▶ [Extracted text]:
Myth 4: Synthetic data poses significant risks and ethical concerns
While synthetic data does come with its own set of risks and ethical considerations, these can be effectively managed with the right approach. The concerns often revolve around the potential for performance degradation when synthetic data is mixed with real data, as well as broader issues related to data integrity, privacy, and bias. However, with proper regulations, transparency, and a balanced approach, these risks can be mitigated, ensuring that synthetic data is used responsibly and ethically.
One of the primary concerns with synthetic data isthe potential for performance degradation when models recursively train on LLM-produced training data. However, this issue can be addressed through careful and continuous integration. When synthetic data is constantly mixed with new, real data, the model can maintain and even improve its performance. A self-evolving model may be one way to bring in continual learning and new data into the training pipeline (essentially a “self check” system, monitoring for the quality and diversity of its own data).

▶ [Data for analysis]:
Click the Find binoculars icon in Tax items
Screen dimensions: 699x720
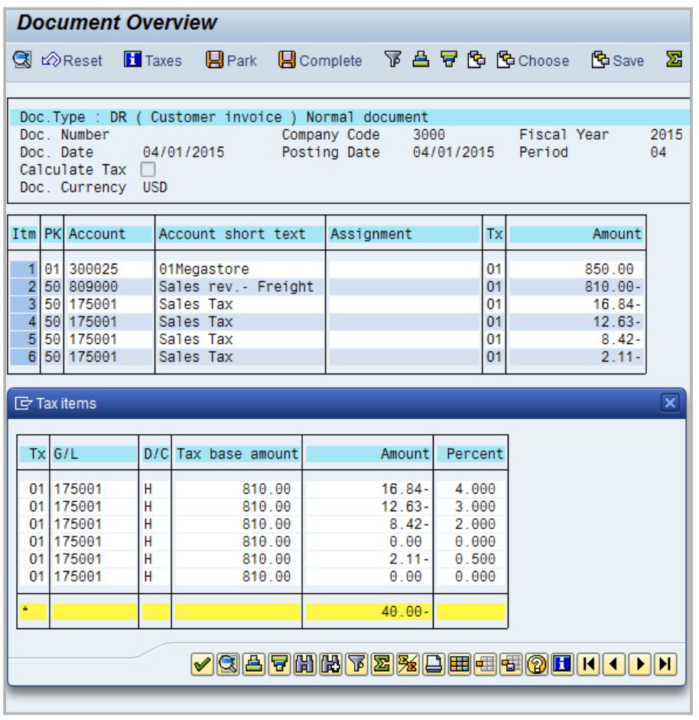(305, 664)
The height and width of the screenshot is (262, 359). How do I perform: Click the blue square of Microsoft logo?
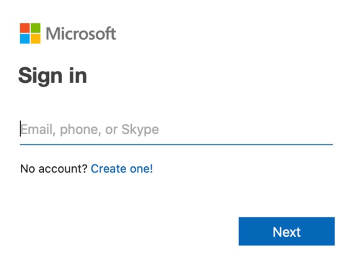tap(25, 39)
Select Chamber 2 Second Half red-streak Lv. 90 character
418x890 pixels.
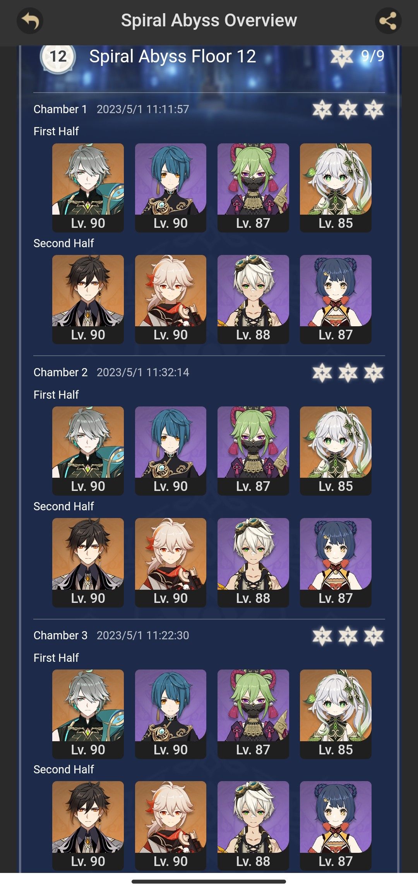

* * *

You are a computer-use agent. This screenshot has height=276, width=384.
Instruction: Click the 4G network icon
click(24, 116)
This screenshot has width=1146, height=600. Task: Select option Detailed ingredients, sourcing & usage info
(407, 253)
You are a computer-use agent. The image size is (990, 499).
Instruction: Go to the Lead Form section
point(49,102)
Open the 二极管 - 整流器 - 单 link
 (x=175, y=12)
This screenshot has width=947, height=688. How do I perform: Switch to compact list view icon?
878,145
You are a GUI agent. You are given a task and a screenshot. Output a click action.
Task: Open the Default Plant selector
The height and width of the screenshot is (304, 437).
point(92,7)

▶ [Tasks]:
• A. List the three things the passage on synthetic data names as ways its risks can be mitigated.
• B. According to the passage on synthetic data, what can a model do when synthetic data is constantly mixed with new, real data?

▶ [Your responses]:
• A.
Proper regulations
Transparency
A balanced approach

• B. The model can maintain and even improve its performance.